Selected passage:

──────

Moneyization: The global financial phenomenon of individuals and businesses moving their funds to monies in which they have the highest confidence, or money which has a higher store of faith.

Or, More Going With The Flow.

In Moneyization Part Eight we talked about the difference between thinking of money as a stock, or balance, and a flow. That article is good background material for gaining an understanding of money. In particular, the reader will gain a fuller understanding of two important money concepts. The first relates to the need to think of money as a flow rather than a balance. In short, where money is going is more important than where it resides at any one single nanosecond.

Second, investors need to understand the concept of moneyization. In previous eras the Westphalian view of nations and money dominated. Sovereign governments determined what would be money and which money the citizen would carry around in their purse. Enforcement was simple. Tax collectors arrived at your door accompanies by sword wielding assistants and demanded "sovereigns" from you in payment of your taxes. Over time and especially since the abandonment of the Gold standard, individuals have been increasingly making their own choices regarding which national money they will hold.

Individuals learned that holding their wealth in a money in which they had a higher degree of faith made more sense than depreciating paper money. As long as they produced the required legal tender in payment of taxes, freedom to choose money was available to them. Technology has enhanced the ability of individuals to choose their money. Wealth now flows around the world to those national monies with a higher store of faith, and that process is moneyization.

──────

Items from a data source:
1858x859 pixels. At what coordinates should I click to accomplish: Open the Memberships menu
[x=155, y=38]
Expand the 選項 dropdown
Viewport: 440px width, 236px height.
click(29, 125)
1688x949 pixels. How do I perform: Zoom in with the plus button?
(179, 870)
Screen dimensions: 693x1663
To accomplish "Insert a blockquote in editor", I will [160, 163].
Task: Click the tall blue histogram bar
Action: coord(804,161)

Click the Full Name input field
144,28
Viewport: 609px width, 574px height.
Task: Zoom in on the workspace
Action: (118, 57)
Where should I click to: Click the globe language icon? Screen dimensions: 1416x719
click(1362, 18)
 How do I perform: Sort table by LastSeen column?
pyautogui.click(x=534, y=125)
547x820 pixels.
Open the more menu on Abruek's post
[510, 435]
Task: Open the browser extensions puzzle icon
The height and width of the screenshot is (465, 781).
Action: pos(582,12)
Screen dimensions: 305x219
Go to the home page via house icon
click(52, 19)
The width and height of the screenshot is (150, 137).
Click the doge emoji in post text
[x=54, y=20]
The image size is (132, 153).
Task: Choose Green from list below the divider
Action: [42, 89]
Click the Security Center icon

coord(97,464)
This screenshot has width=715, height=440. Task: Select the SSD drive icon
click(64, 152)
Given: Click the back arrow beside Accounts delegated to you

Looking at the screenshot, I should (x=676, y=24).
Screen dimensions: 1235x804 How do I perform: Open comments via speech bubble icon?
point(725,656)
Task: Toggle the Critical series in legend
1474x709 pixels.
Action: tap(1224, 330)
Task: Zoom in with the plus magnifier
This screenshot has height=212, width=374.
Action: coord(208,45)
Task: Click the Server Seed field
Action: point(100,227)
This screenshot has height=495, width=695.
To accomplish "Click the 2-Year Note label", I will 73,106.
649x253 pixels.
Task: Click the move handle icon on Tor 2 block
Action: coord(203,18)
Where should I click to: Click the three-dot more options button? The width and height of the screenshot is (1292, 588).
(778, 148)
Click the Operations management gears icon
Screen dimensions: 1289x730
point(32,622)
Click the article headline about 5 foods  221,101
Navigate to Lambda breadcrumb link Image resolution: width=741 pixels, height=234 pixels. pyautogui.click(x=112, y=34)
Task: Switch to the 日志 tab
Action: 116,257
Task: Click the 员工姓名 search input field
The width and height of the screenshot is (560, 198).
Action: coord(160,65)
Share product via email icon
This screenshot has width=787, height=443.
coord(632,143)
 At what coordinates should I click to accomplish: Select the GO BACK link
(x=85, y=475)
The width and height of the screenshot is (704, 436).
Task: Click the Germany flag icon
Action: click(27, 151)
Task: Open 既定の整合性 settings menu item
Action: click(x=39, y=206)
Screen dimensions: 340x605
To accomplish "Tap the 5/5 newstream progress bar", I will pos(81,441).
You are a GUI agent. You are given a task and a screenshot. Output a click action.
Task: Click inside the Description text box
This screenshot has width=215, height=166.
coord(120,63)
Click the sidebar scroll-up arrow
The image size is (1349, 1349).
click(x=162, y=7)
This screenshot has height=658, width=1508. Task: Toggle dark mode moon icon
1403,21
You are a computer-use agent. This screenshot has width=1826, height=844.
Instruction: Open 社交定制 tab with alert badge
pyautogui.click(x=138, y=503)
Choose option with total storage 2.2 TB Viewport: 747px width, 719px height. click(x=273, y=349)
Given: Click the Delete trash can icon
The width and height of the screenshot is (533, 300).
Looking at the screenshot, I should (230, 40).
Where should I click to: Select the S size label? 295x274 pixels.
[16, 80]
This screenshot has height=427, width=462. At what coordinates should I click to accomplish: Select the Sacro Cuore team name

──────

In the passage on moneyization, quote each phrase that describes the kind of money toward which people move their funds or wealth. Rely only on the text when answering; the items are not needed.

Result:
- "monies in which they have the highest confidence"
- "money which has a higher store of faith"
- "a money in which they had a higher degree of faith"
- "national monies with a higher store of faith"